Start of Supplied material

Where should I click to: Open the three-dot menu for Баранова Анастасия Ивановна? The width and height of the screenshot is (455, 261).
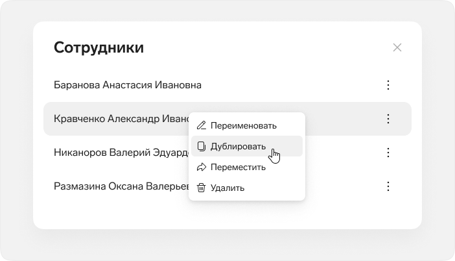coord(388,85)
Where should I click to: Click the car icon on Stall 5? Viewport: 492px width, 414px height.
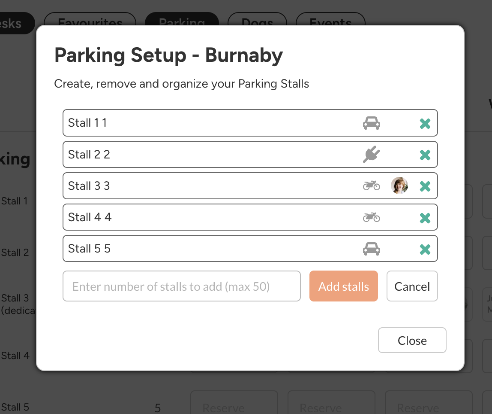(x=371, y=249)
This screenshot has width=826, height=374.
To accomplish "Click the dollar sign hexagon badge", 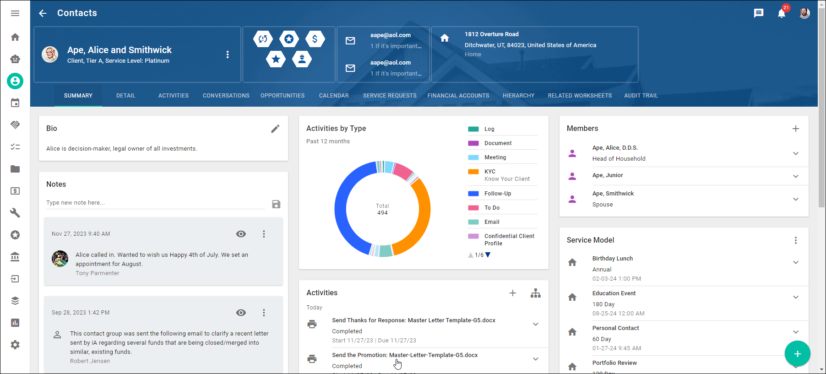I will pyautogui.click(x=315, y=39).
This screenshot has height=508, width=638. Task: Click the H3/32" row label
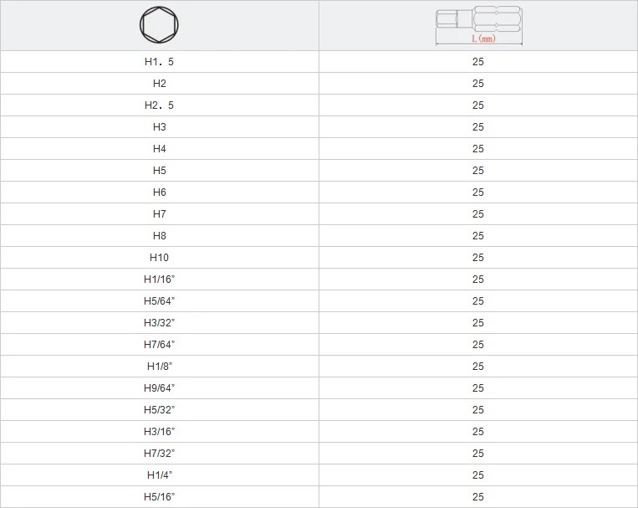click(159, 323)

End of Supplied material

■ **Task**:
Extract every line of the records above that contains the word "This".

■ **Final result**:
This screenshot has width=826, height=374.
This screenshot has height=508, width=638. Task: Click the H3/32" row label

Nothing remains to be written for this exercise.